## BEGIN

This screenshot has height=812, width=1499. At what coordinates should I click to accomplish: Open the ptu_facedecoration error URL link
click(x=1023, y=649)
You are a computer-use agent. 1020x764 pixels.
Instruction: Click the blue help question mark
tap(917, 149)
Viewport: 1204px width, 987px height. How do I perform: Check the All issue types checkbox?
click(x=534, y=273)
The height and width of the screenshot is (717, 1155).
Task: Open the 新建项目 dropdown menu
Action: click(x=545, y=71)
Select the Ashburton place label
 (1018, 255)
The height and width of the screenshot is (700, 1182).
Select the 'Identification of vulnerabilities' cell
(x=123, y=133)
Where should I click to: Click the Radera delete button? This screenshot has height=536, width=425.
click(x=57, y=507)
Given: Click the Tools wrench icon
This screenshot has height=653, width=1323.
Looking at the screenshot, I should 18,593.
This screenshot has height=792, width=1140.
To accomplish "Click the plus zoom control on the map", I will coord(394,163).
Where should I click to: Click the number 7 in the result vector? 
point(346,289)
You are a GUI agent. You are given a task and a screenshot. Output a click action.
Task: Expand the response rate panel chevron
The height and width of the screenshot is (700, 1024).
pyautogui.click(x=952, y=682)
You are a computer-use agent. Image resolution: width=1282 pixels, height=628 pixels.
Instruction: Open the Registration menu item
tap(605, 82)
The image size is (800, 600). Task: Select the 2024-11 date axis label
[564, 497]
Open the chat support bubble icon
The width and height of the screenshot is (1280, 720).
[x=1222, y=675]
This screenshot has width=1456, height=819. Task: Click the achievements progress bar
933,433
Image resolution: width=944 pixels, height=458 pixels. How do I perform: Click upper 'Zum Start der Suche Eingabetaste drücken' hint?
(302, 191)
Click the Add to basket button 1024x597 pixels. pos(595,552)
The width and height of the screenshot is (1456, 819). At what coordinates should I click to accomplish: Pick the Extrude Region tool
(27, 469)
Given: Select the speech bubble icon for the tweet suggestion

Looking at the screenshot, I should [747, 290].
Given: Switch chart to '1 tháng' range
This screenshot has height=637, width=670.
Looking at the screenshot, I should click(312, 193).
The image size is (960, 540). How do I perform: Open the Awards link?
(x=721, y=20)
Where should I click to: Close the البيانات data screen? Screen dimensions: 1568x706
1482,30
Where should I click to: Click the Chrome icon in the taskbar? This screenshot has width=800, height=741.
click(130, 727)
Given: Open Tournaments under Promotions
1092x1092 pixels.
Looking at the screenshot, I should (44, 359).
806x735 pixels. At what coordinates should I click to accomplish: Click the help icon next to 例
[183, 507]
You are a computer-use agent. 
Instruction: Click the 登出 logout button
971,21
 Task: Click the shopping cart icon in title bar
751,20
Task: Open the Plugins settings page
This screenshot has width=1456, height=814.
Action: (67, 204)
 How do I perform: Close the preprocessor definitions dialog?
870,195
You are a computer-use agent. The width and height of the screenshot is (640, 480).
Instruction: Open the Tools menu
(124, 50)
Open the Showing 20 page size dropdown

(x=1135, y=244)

## END

Please turn the data above, from its first line through the line containing "tap(917, 149)", into a Markdown table with a Row column for the row number and a Text column for each line, leaving out any blank lines.

SOLUTION TO THIS TASK:
| Row | Text |
|---|---|
| 1 | This screenshot has height=812, width=1499. At what coordinates should I click to accomplish: Open the ptu_facedecoration error URL link |
| 2 | click(x=1023, y=649) |
| 3 | You are a computer-use agent. 1020x764 pixels. |
| 4 | Instruction: Click the blue help question mark |
| 5 | tap(917, 149) |